I understand the basic sequence: glGenBuffers() creates a "buffer object name," glBindBuffer() creates the actual buffer object (as well as binding the name), glBufferData() "creates and initializes a buffer object's data store," and glVertexAttribPointer() sets the format of the buffer data, as well as saving the buffer object binding as part of vertex attrib array state.
The tricky thing that I'm unsure of is if the glVertexAttribPointer() stuff remains valid if the the "buffer object data store" (but not the buffer object itself) is blown away by a new call to glBufferData(). I'm aware that this isn't usually a good idea - use glBufferSubData() when just rewriting buffers - but glBufferData() seems like the only option if it needs to be resized. Plus, I'm just curious.
The reference pages make it sound like it could go either way - in particular (https://www.khronos.org/registry/OpenGL-Refpages/gl4/html/glVertexAttribPointer.xhtml):
If pointer is not NULL, a non-zero named buffer object must be bound to the GL_ARRAY_BUFFER target (see glBindBuffer), otherwise an error is generated. pointer is treated as a byte offset into the buffer object's data store. The buffer object binding (GL_ARRAY_BUFFER_BINDING) is saved as generic vertex attribute array state (GL_VERTEX_ATTRIB_ARRAY_BUFFER_BINDING) for index index.
When a generic vertex attribute array is specified, size, type, normalized, stride, and pointer are saved as vertex array state, in addition to the current vertex array buffer object binding.
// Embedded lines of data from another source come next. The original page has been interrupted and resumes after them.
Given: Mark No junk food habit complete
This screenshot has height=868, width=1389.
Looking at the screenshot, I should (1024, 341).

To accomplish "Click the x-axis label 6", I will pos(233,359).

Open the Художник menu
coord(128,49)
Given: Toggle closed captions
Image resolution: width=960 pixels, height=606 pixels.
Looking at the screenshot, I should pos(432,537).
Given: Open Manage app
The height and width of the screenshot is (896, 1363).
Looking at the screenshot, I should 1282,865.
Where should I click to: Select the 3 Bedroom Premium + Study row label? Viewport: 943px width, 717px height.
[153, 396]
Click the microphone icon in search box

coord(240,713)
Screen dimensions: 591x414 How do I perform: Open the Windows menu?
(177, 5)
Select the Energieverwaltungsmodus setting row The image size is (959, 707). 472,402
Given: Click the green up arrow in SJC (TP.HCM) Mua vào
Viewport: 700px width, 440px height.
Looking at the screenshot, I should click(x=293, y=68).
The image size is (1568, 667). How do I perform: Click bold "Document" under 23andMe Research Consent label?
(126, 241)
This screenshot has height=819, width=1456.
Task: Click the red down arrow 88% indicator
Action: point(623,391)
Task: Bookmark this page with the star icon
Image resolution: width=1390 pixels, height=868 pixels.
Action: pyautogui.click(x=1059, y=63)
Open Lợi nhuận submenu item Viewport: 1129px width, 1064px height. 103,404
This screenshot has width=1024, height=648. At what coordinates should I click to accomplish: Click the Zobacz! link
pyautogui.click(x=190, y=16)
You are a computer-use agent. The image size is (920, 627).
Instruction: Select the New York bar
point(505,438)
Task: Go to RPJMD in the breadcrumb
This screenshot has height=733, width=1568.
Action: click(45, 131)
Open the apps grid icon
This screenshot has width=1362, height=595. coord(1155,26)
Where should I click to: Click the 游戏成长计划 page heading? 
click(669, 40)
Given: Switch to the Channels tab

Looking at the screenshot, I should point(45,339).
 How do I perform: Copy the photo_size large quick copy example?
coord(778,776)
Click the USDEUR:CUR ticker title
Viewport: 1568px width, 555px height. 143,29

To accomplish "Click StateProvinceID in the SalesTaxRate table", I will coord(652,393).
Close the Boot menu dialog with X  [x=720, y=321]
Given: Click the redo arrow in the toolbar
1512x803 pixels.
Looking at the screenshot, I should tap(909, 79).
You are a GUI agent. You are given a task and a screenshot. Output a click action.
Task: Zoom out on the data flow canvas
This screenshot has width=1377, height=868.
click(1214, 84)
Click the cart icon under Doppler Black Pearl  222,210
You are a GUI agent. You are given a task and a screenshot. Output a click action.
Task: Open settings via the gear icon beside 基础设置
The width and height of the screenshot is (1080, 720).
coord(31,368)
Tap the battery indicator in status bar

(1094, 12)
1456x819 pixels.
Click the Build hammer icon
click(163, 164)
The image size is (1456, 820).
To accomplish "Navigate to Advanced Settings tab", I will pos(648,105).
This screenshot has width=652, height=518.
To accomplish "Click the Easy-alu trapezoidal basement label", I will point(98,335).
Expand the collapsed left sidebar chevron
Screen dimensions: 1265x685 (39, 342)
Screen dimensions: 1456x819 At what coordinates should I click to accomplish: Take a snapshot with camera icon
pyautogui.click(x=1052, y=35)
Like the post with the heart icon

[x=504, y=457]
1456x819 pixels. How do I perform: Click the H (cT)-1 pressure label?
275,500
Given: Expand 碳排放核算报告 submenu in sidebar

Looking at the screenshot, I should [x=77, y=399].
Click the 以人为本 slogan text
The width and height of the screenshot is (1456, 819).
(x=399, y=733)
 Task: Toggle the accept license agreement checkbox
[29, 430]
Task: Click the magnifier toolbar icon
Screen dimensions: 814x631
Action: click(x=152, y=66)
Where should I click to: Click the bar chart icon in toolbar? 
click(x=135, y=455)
It seems like both the byte offset and the buffer object binding could remain valid, even if the data store was replaced by something different. But I could also see it being implemented such that at the time of the call, the binding captures a specific pointer into the data store, which becomes invalidated if the data store is replaced. Neither way seems to be precluded by the wording.